• _What you have to do_: Please give the listing again in its entirety, exactly as written.
━━━
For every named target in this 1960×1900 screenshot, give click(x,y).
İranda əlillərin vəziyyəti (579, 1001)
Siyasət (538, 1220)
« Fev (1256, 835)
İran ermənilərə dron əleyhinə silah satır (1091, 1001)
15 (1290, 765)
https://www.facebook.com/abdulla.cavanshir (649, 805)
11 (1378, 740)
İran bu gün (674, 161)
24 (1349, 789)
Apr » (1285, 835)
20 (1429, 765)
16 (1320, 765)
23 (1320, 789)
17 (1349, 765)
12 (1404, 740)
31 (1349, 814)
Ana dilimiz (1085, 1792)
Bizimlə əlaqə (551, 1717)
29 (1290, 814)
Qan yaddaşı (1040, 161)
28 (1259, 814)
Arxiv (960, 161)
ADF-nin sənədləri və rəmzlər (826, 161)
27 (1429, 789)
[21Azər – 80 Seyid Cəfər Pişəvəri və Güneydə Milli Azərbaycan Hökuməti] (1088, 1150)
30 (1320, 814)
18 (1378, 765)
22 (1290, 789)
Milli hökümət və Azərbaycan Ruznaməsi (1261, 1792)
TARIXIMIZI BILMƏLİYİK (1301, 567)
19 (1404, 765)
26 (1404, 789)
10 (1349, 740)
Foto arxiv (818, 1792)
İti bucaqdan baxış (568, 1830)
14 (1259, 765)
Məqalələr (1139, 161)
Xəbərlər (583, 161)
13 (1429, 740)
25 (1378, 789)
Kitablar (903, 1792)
━━━
• _Result_:
For every named target in this 1960×1900 screenshot, give click(x,y).
İranda əlillərin vəziyyəti (579, 1001)
Siyasət (538, 1220)
« Fev (1256, 835)
İran ermənilərə dron əleyhinə silah satır (1091, 1001)
15 (1290, 765)
https://www.facebook.com/abdulla.cavanshir (649, 805)
11 (1378, 740)
İran bu gün (674, 161)
24 (1349, 789)
Apr » (1285, 835)
20 (1429, 765)
16 (1320, 765)
23 (1320, 789)
17 (1349, 765)
12 (1404, 740)
31 (1349, 814)
Ana dilimiz (1085, 1792)
Bizimlə əlaqə (551, 1717)
29 (1290, 814)
Qan yaddaşı (1040, 161)
28 (1259, 814)
Arxiv (960, 161)
ADF-nin sənədləri və rəmzlər (826, 161)
27 (1429, 789)
[21Azər – 80 Seyid Cəfər Pişəvəri və Güneydə Milli Azərbaycan Hökuməti] (1088, 1150)
30 (1320, 814)
18 (1378, 765)
22 (1290, 789)
Milli hökümət və Azərbaycan Ruznaməsi (1261, 1792)
TARIXIMIZI BILMƏLİYİK (1301, 567)
19 (1404, 765)
26 (1404, 789)
10 (1349, 740)
Foto arxiv (818, 1792)
İti bucaqdan baxış (568, 1830)
14 (1259, 765)
Məqalələr (1139, 161)
Xəbərlər (583, 161)
13 (1429, 740)
25 (1378, 789)
Kitablar (903, 1792)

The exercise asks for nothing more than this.